The bone of contention at the moment is Lockyer, the gardener. I don't know why but she dislikes him and wants to get rid of him. In fact she has been scheming to get rid of him for some time. I think myself that he is too assertive a character for her, too inclined to say what he thinks and to do what he considers best, even when it goes against her wishes. I like him for more or less the same reasons.

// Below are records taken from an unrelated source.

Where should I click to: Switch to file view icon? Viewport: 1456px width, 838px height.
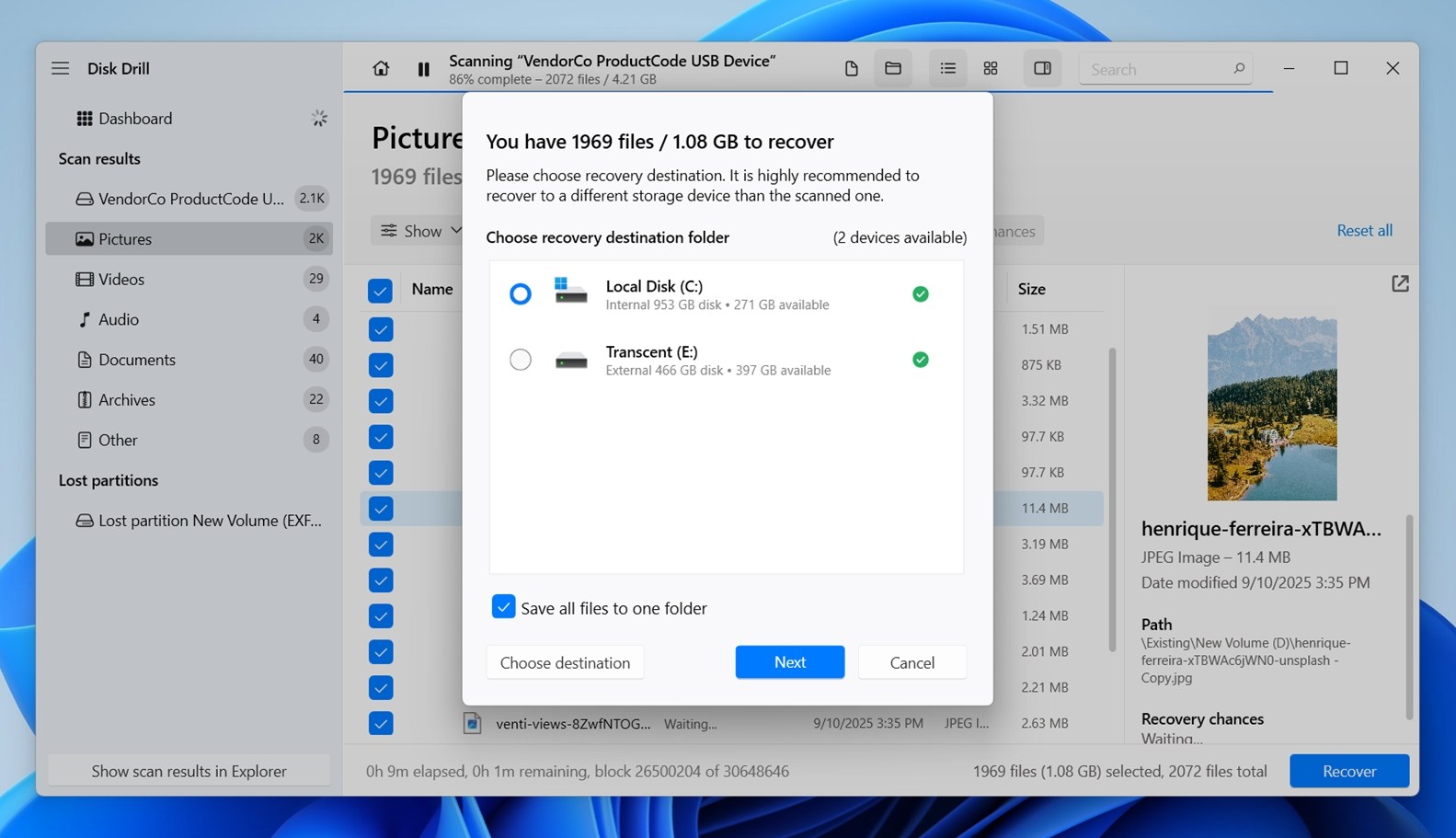tap(851, 69)
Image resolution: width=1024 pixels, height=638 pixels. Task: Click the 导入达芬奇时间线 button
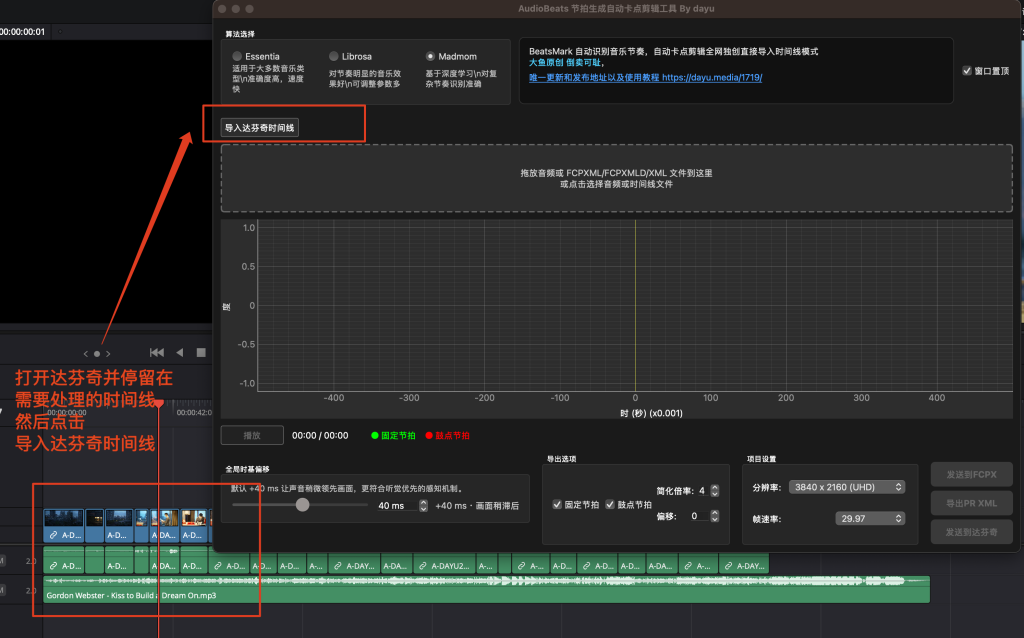tap(260, 127)
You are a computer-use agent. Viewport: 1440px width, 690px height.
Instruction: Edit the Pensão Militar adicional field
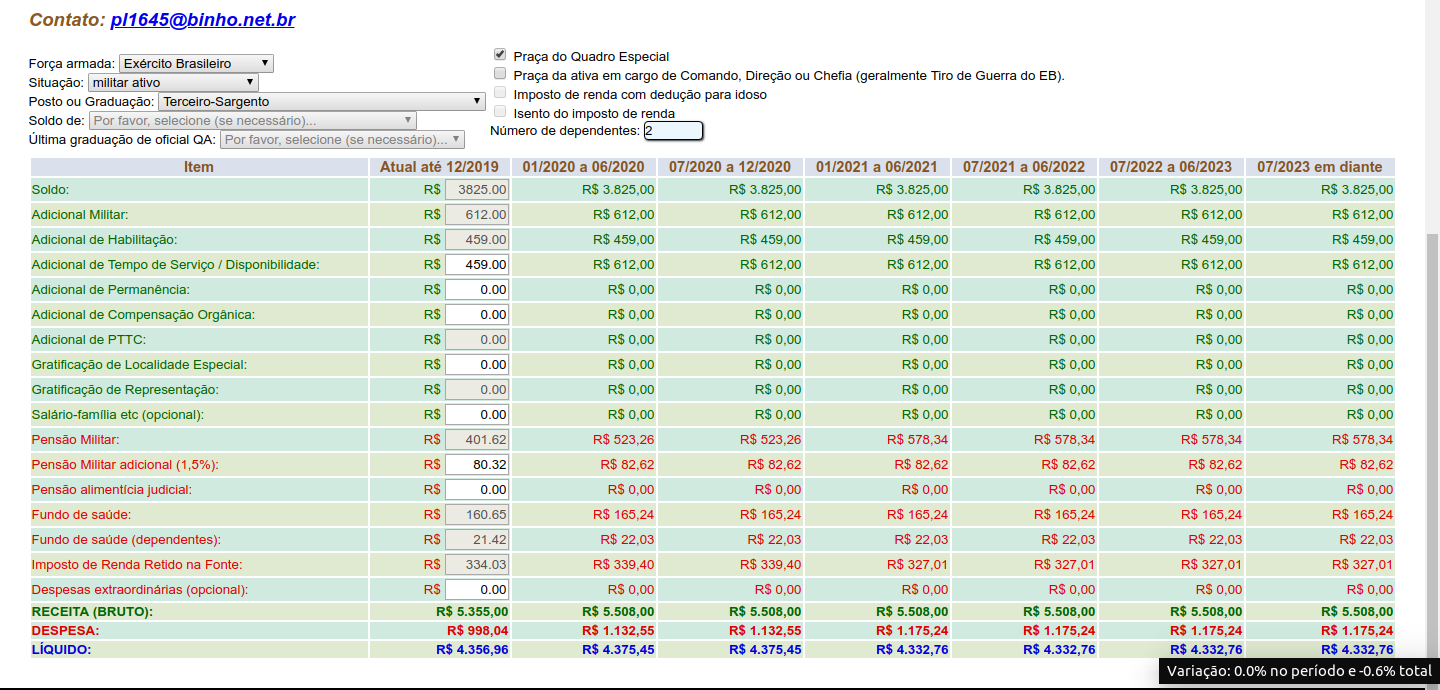[477, 465]
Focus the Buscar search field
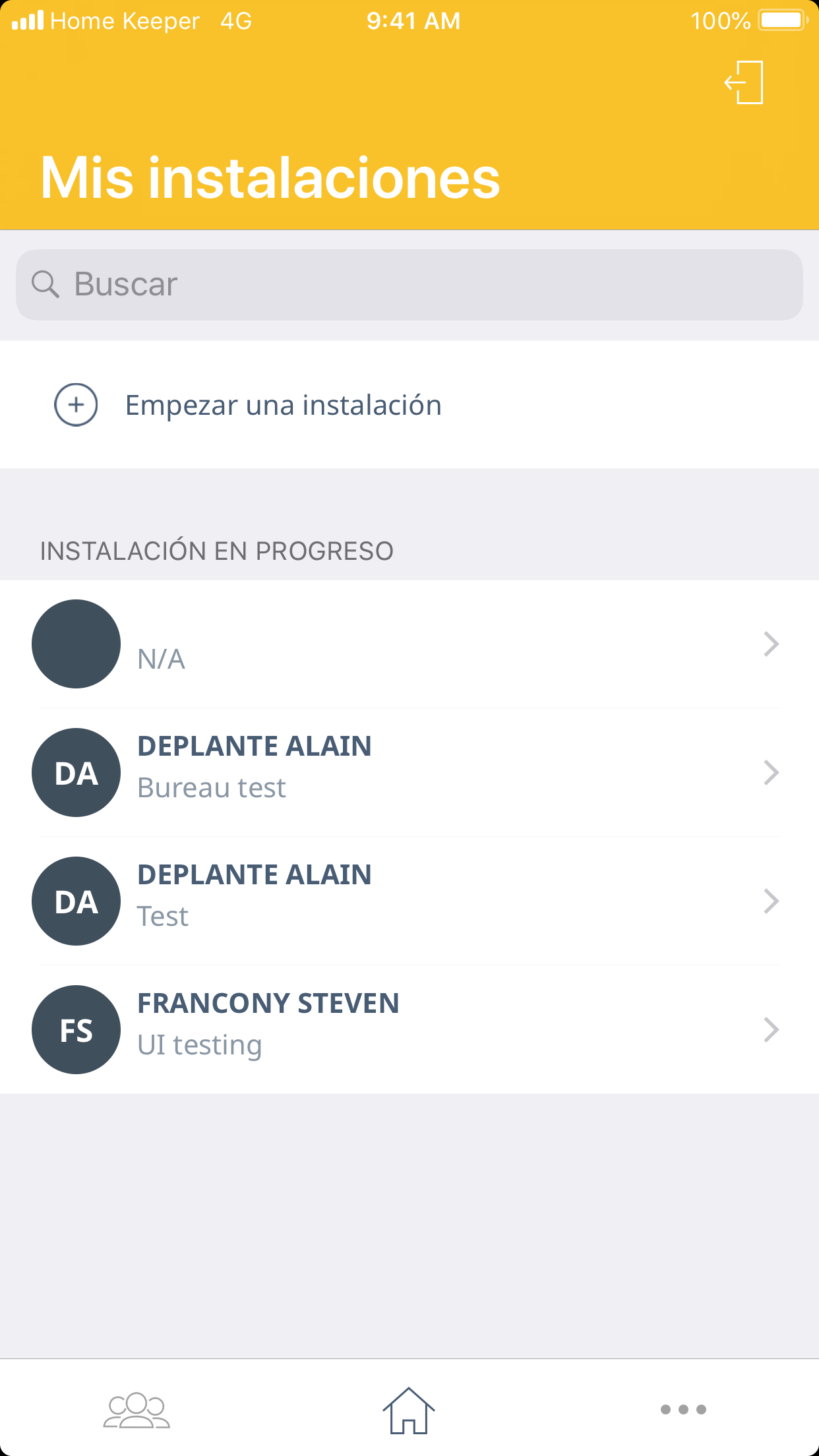The height and width of the screenshot is (1456, 819). pyautogui.click(x=422, y=284)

He has been fighting in France and has just recently returned. When he was called up Marguerite wanted me to take advantage of the situation to dismiss him. Think of that! I positively refused to do so. No man of honour and decency could have contemplated such a thing. Now she wants me to terminate his job at Comarques which would mean of course his leaving Thorpe and breaking up his home. Some reward for going through all the discomforts and dangers of a soldier's life at the Front. She is trying to blackmail me by saying that she will refuse to do her domestic duties unless I comply with her wishes. Well, I shall give no ground and we shall see who has the greater will. If my wife, aged 40, chooses to behave like a girl of 14 I shall have to respond accordingly.

I intend to stay here for at least another week. The spa facilities are excellent and the water appears to agree with my digestion.

I wrote to George Moore last week to, amongst other things, tell him that it was the first chapters of "A Mummer's Wife" which opened my eyes to the romantic nature of the district that I had bindly inhabited for over 20 years. He is indeed the father of all my Five Towns books and stories.